By David Pan/Lynnwood Today editor
The public had a rare opportunity to take an inside peek into the world of police work Sunday afternoon at Veterans Park in Lynnwood.
As part of a fundraiser for Lynnwood Police’s K9 units, officers and their dogs took part in a live demonstration, allowing the public to understand the role canines play in police work.
Lynnwood Police have four dogs, three of which took part in the demonstration. The dogs are cross-trained to detect drugs and to track suspects.
As patrol generalists, the dogs “go out and look for criminal suspects, who’ve fled from scenes of crimes,” said Lynnwood Police Sgt. Cole Langdon. “They locate evidence. They’re very valuable. Most of what we do is tracking.”
About 60 to 65 percent of the time is spent on searching for suspects with the rest of the time spent dealing with drugs. Lynnwood’s dogs assist other agencies in North King and South Snohomish counties, who do not have K9 units.
Sunday’s demonstrations included having the dog apprehend a suspect, locate drugs in a vehicle and actually track a suspect.
The cost of training a police dog ultimately can run about $50,000. Lynnwood uses male German Shepherds, though other breeds and females are on duty for other departments.
Training starts with an initial two to three week evaluation and assuming all goes well, then the dogs and handlers undergo two and a half months/400 hours of training. So it’s at least three and a half months before the dog hits the streets.
“They have to pass certification,” Langdon said. “It involves a tracking test, locating of evidence, searching a defined area, like a junk yard, searching and clearing a building.”
The dogs also must demonstrate the ability to control and apprehend suspects. They have to release the suspect when instructed by their handler and to grab on to something when instructed to grab on.
“They’re invaluable once they get out on the road,” said Langdon, who added that he assisted Shoreline Police in locating a burglary suspect last week.
Police dogs usually are from 1 to 1 ½ years old when they join the police force and most usually retire when they reach 8 or 9 year old.
“It’s a very demanding job,” Langdon said. “It can be punishing to them in a few ways.”
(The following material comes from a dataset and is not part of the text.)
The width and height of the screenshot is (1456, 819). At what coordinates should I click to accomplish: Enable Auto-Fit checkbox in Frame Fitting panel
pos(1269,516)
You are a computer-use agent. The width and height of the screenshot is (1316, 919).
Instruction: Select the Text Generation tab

Lynnwood’s dogs are very friendly and social animals but the public should take care in approaching a dog and his handler. After they’ve been on duty for a while, many of the dogs have encountered suspects, who have resisted being arrested. So the dogs might perceive someone charging up to meet them as not being friendly.
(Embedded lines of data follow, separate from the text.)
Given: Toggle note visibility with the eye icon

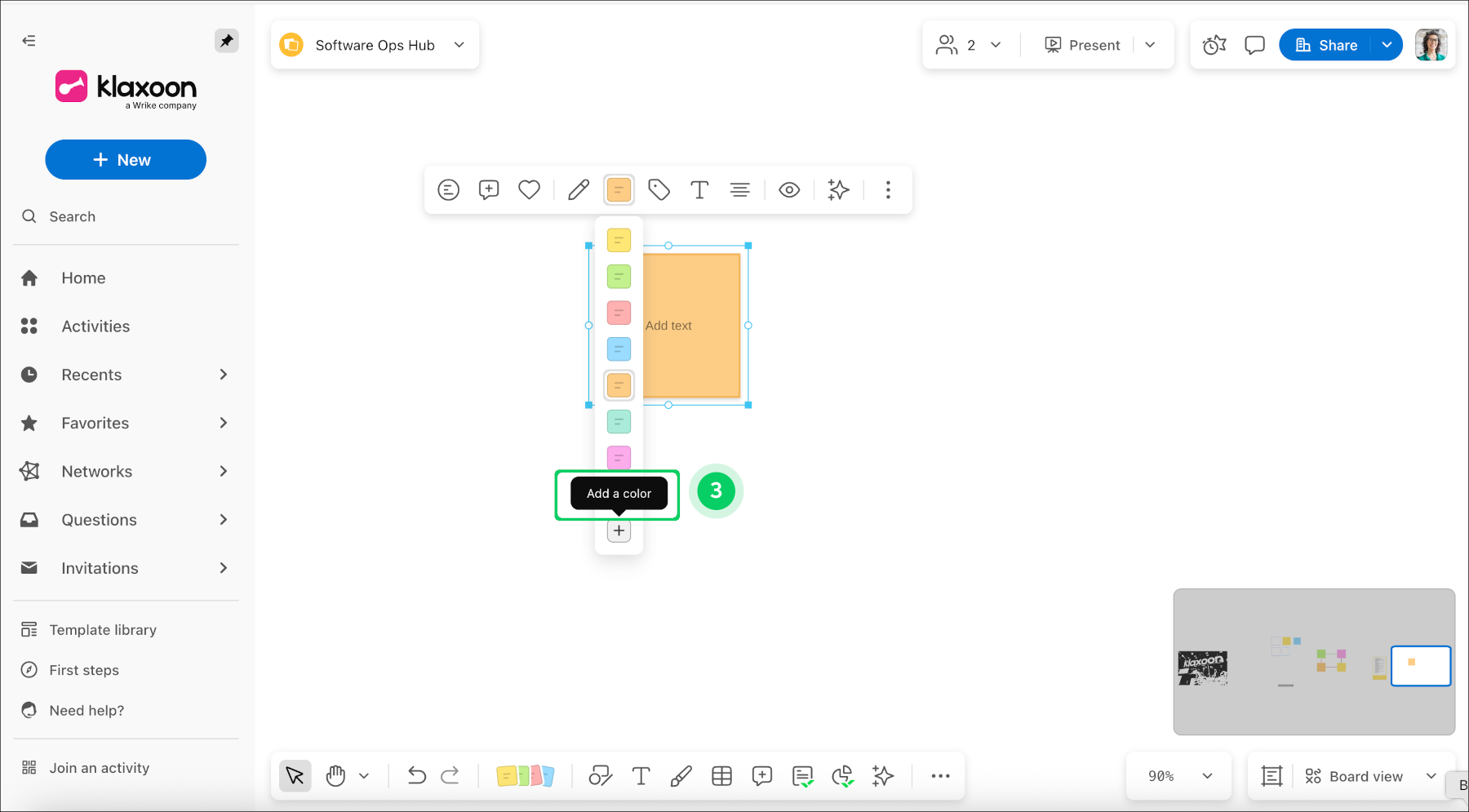Looking at the screenshot, I should pyautogui.click(x=789, y=189).
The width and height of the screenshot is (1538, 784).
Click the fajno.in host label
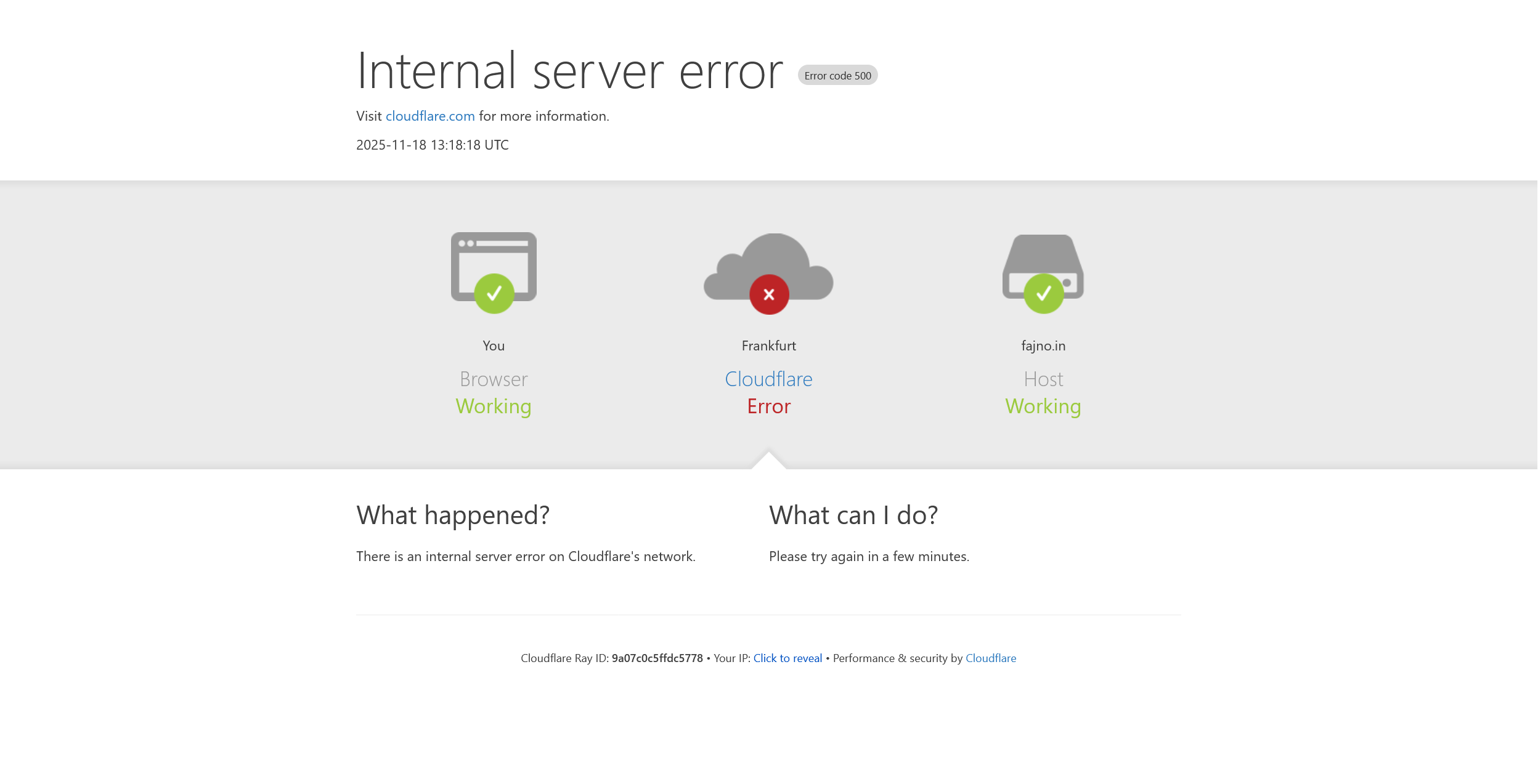click(x=1043, y=346)
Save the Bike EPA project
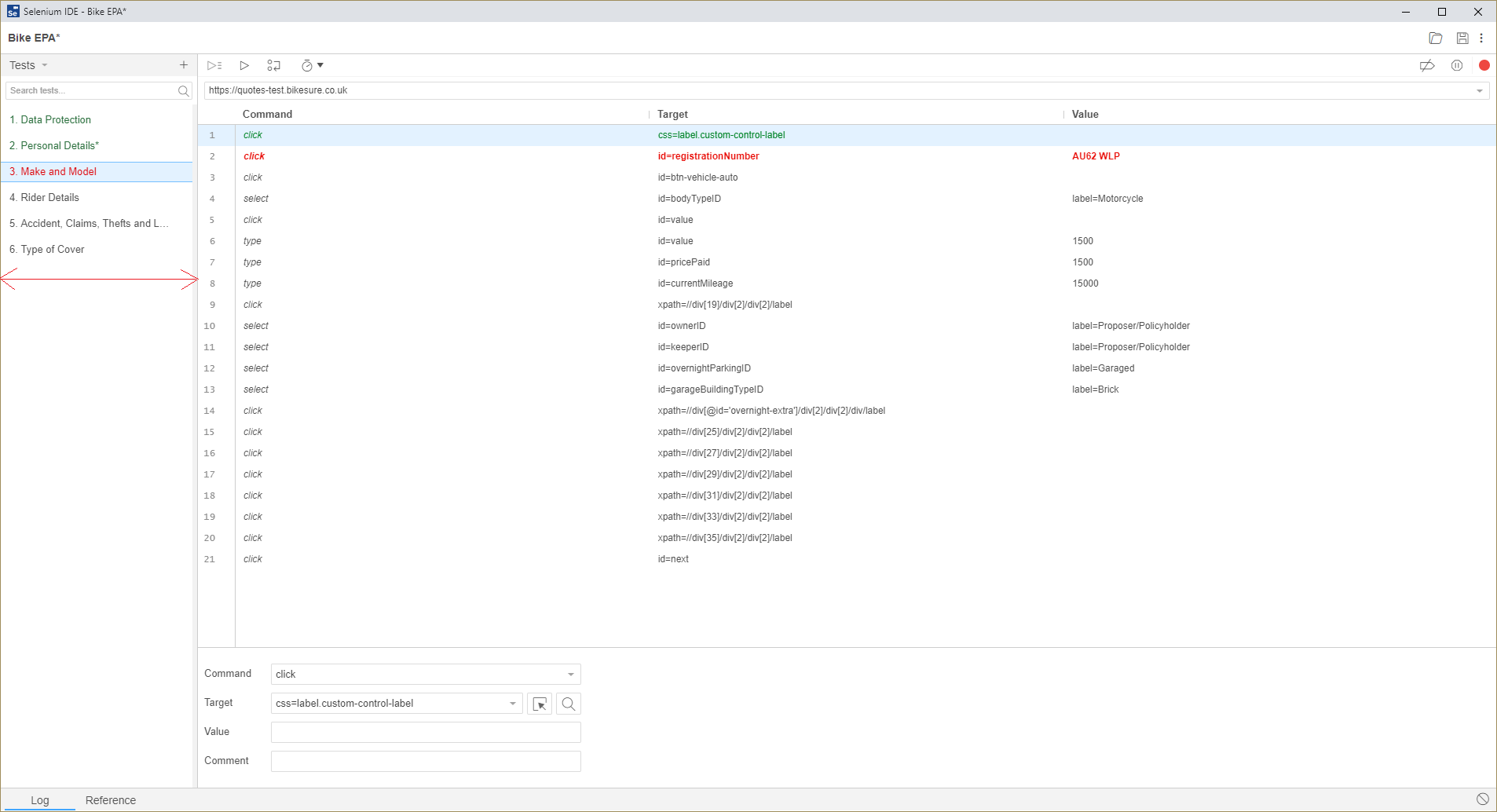 click(1461, 38)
Langdon’s advice actually applies to all animals, not just police dogs.
“Let the dog come up to you,” he said. “In a setting like this (public demonstration) we want the dogs to come up to you and greet you on his terms. … That really goes for any animal. We want to make sure they’re comfortable and it’s them, who gets a chance to approach you, rather than you approaching them.”
When the dogs and their handlers are out in the field and actually are tracking suspects, Langdon suggests that people stay back from the dogs.
“They’re using their nose,” he said. “We need them to concentrate on the task at hand, which is searching for and locating those suspects.”
If someone is walking their dog, Langdon said that turning around and walking in the opposite direction would be helpful.
“It helps us quite a bit if they can secure their animal or kind of stay out of the way,” Langdon said. “We work through distractions, but it helps out. It helps our chances of success if they do that.”